[[ Entries shown open ]]

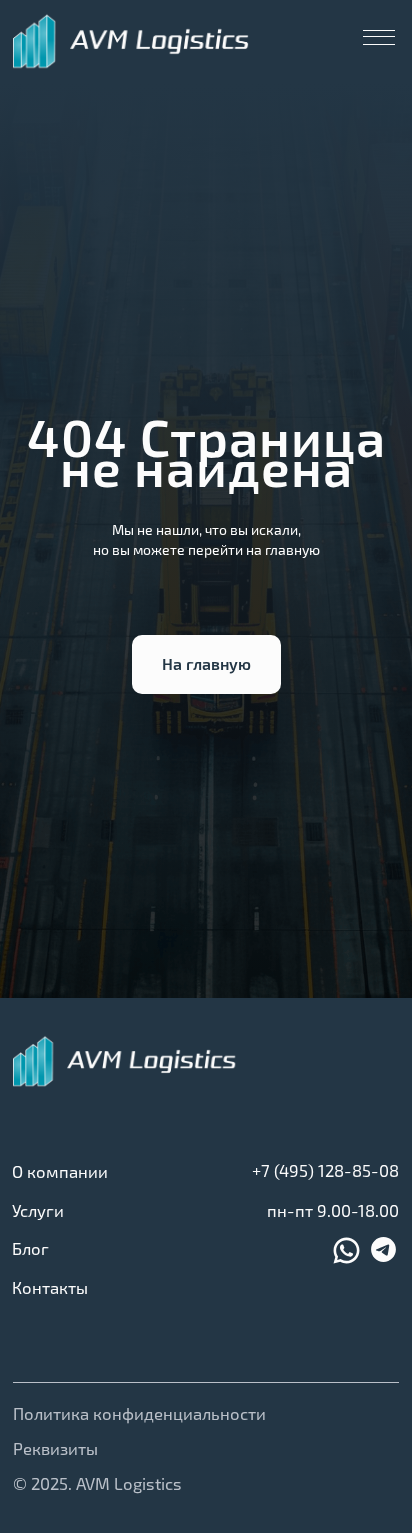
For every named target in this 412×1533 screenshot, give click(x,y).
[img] (132, 41)
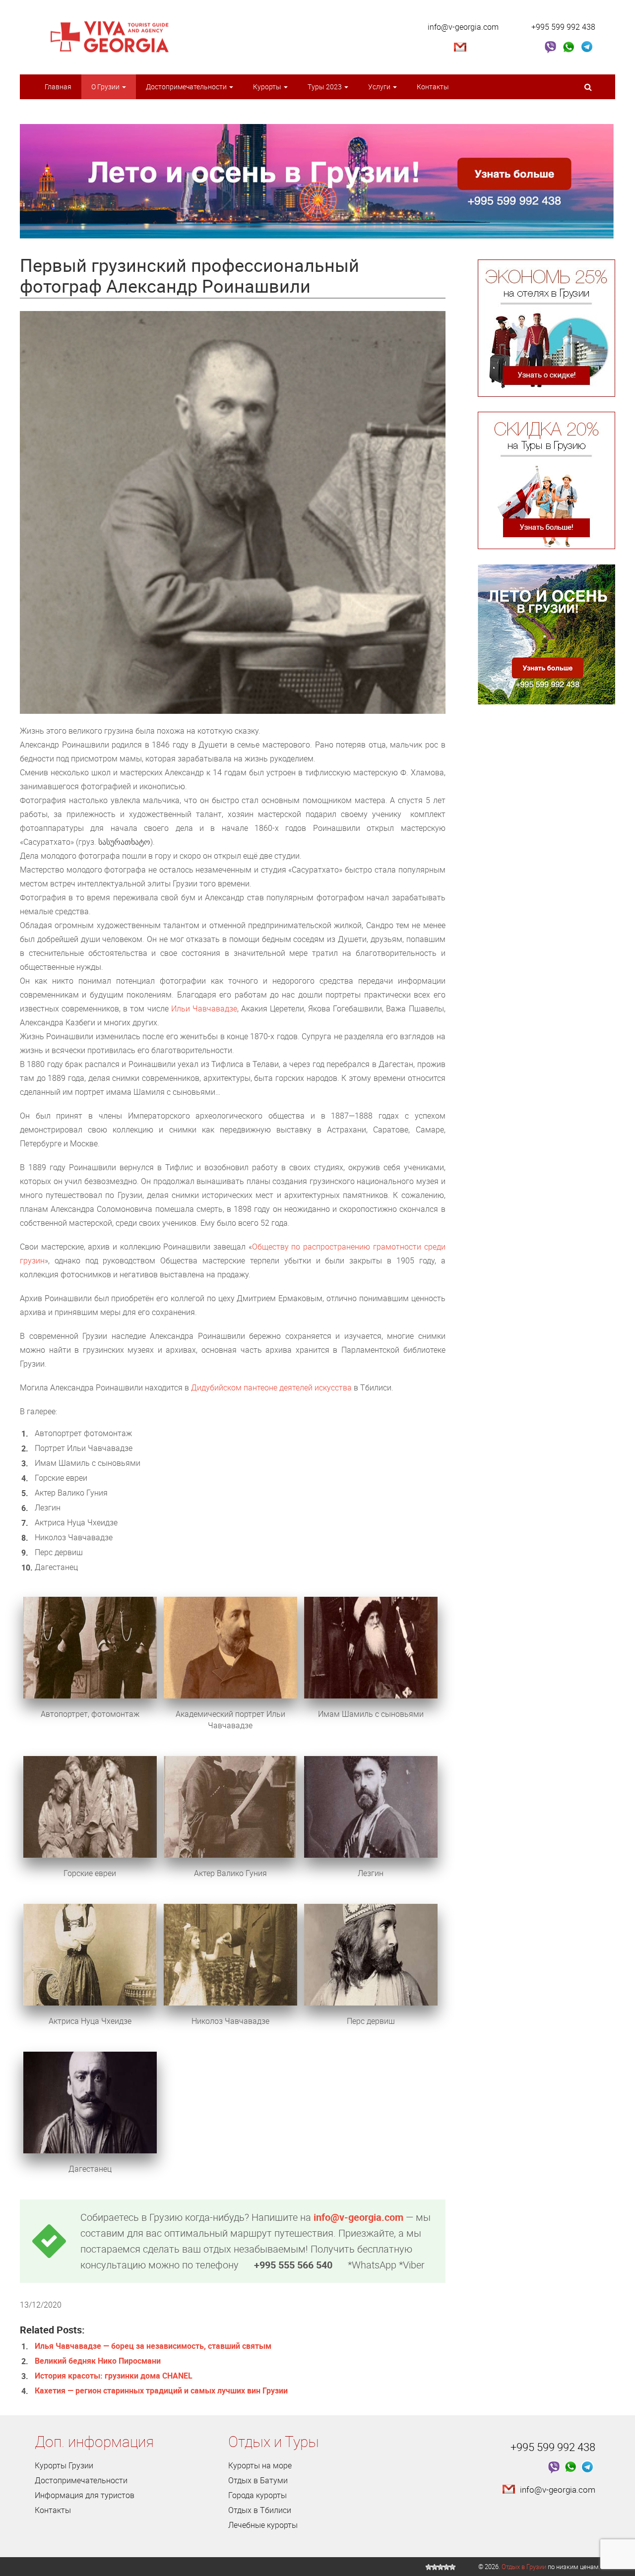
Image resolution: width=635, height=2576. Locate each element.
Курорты (268, 86)
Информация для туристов (84, 2495)
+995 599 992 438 (563, 26)
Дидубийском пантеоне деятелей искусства (271, 1387)
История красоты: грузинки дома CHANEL (113, 2375)
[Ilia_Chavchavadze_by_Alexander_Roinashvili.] (230, 1646)
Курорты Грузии (64, 2465)
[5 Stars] (452, 2567)
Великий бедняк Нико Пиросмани (98, 2360)
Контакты (433, 86)
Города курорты (257, 2495)
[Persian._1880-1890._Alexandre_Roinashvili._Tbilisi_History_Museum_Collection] (371, 1953)
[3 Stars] (441, 2567)
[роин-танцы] (230, 1953)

[[ Entries shown closed ]]

_Task to carry out_.
Output nothing but the lines from the one that contains "Контакты (433, 86)" through the final line of the entries above, exactly as they appear.

_Answer space_.
Контакты (433, 86)
Города курорты (257, 2495)
[Persian._1880-1890._Alexandre_Roinashvili._Tbilisi_History_Museum_Collection] (371, 1953)
[3 Stars] (441, 2567)
[роин-танцы] (230, 1953)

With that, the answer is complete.